*Text shown:*
^^^^^^^^^^^^^^^^

Uncertainty-First Statistics

Overview

py3plex implements an uncertainty-first statistics system where every statistic is represented as (value + uncertainty + provenance). This design makes uncertainty a core part of statistics computation, not an afterthought.

Key Principles

  1. Every statistic is a StatValue: No plain floats/ints escaping internal computation paths. Even deterministic values carry Delta(0) uncertainty.

  2. Uncertainty is first-class: Uncertainty can be summarized, sampled, propagated through arithmetic, and used in queries.

  3. Backward compatible: Existing code expecting floats works via float(statvalue).

  4. Registry discipline: Statistics must have an uncertainty model to be registered.

  5. Reproducible: Random processes (bootstrap/MC) support explicit seeds tracked in provenance.

Core Components

StatValue

StatValue is the fundamental container for statistics:

from py3plex.stats import StatValue, Delta, Provenance

# Create a deterministic statistic
sv = StatValue(
    value=0.42,
    uncertainty=Delta(0.0),
    provenance=Provenance("degree", "delta", {})
)

# Access value
print(float(sv))  # 0.42

# Query uncertainty
print(sv.std())  # 0.0
print(sv.ci(0.95))  # (0.42, 0.42)
print(sv.robustness())  # 1.0

Key Methods:

  • float(sv): Convert to point estimate (backward compatibility)

  • sv.mean(): Alias for value

  • sv.std(): Standard deviation

  • sv.ci(level=0.95): Confidence interval

  • sv.robustness(): Robustness score in [0, 1]

  • sv.to_json_dict(): Serialize to JSON

Uncertainty Models

Five concrete uncertainty models are provided:

Delta

Deterministic or known-precision uncertainty.

^^^^^^^^^^^^^^^^

*Written task 1:*
According to the statistics overview, what uncertainty do deterministic values carry?

^^^^^^^^^^^^^^^^

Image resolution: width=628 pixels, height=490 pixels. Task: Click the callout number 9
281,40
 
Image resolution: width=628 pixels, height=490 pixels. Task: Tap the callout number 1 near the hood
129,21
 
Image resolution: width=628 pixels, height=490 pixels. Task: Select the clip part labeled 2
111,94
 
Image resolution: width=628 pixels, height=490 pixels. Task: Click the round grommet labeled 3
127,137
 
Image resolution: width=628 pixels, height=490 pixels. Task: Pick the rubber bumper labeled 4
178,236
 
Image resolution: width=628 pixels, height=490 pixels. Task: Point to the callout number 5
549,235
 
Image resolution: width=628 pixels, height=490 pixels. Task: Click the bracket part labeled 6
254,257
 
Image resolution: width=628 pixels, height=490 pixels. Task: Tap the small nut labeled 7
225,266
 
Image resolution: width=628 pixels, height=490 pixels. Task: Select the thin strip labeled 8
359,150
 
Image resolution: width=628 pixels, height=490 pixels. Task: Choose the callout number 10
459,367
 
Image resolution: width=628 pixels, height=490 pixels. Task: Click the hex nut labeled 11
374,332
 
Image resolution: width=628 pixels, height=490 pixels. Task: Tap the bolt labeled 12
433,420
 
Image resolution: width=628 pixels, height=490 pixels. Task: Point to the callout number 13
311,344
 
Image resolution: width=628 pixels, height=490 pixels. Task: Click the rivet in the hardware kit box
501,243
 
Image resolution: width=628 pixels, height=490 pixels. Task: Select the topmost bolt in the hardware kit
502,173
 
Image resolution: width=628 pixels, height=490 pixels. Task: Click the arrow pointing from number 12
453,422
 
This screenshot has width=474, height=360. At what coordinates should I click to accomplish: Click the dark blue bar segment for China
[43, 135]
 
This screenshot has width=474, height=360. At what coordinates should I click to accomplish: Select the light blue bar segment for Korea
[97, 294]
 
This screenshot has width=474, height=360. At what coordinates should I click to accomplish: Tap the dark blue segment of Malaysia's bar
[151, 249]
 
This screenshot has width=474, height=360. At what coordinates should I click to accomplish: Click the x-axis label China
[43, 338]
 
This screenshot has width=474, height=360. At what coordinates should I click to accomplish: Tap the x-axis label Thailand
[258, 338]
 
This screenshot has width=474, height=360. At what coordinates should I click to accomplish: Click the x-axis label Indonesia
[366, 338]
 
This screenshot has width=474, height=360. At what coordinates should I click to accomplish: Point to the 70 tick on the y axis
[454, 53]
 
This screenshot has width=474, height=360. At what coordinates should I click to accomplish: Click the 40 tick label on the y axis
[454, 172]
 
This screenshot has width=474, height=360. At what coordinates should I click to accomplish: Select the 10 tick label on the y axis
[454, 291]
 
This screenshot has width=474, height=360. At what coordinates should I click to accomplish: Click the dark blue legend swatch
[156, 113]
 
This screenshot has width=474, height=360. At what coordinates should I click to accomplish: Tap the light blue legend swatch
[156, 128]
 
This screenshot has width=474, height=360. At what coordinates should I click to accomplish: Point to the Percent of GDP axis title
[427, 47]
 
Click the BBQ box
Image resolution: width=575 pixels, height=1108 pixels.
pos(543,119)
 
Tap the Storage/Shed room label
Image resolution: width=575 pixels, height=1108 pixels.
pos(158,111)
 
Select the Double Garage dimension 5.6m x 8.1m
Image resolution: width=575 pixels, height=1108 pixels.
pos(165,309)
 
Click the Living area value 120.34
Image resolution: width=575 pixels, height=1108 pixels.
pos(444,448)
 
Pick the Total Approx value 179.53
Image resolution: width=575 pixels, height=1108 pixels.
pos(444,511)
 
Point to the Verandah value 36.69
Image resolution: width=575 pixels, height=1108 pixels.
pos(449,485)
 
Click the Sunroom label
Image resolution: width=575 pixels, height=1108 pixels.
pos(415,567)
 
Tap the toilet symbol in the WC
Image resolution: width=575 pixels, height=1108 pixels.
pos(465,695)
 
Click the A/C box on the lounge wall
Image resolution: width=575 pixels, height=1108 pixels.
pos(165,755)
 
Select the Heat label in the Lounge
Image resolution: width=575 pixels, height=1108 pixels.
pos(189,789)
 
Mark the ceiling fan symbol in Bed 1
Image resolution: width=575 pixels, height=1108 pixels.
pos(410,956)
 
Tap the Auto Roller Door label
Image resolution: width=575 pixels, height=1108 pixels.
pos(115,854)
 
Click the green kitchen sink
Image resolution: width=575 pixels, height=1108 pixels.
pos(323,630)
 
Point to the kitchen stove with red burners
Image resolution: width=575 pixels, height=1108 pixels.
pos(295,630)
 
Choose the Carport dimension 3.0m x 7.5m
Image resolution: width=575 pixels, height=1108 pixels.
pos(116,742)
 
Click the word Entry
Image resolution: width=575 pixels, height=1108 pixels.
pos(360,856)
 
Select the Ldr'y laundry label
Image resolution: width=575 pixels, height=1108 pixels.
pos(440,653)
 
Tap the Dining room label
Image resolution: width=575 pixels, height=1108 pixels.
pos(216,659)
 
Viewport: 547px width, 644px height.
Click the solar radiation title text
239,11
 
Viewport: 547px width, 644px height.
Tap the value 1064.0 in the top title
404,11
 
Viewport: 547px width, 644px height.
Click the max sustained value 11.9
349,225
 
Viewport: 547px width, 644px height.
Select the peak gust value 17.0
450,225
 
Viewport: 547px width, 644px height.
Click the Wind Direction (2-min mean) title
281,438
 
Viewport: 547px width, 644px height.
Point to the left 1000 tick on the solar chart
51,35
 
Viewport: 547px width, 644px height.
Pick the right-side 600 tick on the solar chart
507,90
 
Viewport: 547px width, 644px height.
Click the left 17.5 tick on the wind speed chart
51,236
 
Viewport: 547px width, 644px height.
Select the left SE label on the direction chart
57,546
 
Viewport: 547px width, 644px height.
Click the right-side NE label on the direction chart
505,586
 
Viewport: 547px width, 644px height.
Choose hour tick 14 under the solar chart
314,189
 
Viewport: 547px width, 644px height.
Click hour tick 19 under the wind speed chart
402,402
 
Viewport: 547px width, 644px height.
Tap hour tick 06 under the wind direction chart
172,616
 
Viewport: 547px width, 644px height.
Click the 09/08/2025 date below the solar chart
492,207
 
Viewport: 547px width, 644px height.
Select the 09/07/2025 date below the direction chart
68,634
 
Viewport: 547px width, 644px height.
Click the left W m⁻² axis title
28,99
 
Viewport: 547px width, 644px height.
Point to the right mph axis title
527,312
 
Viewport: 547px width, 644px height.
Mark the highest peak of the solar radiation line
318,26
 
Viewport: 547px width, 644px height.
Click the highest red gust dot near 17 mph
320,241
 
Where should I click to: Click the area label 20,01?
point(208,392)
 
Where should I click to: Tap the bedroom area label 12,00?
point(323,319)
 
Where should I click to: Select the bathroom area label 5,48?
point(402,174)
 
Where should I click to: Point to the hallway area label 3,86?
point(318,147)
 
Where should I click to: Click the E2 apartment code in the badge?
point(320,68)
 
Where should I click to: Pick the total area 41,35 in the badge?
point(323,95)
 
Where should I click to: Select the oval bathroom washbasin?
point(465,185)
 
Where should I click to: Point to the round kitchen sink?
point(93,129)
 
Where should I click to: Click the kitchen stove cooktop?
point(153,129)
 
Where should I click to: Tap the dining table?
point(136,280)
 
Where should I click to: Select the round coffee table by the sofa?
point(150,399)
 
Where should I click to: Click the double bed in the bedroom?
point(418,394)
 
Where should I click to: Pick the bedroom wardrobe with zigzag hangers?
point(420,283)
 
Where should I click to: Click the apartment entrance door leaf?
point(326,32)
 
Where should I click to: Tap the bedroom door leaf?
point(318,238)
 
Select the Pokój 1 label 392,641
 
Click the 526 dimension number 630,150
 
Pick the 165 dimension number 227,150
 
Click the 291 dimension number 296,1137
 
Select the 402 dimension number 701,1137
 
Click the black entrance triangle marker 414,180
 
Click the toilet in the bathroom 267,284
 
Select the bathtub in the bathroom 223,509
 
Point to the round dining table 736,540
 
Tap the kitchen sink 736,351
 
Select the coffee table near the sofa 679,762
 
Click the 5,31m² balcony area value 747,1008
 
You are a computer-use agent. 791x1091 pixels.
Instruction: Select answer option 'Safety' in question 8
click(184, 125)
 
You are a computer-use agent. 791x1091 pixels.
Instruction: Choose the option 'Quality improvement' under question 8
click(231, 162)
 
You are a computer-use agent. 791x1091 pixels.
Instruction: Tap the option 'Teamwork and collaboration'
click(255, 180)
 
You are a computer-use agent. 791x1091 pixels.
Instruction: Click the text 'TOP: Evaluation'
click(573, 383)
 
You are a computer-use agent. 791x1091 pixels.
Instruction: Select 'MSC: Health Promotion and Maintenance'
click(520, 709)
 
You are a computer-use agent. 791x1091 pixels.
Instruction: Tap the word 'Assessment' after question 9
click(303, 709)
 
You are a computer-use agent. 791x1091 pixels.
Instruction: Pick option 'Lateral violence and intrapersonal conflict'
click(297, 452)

^^^^^^^^^^^^^^^^

*Written task 2:*
Gather every line of the listing that contains the word "option".

*Expected output 1:*
Delta(0) uncertainty.

*Expected output 2:*
Instruction: Select answer option 'Safety' in question 8
Instruction: Choose the option 'Quality improvement' under question 8
Instruction: Tap the option 'Teamwork and collaboration'
Instruction: Pick option 'Lateral violence and intrapersonal conflict'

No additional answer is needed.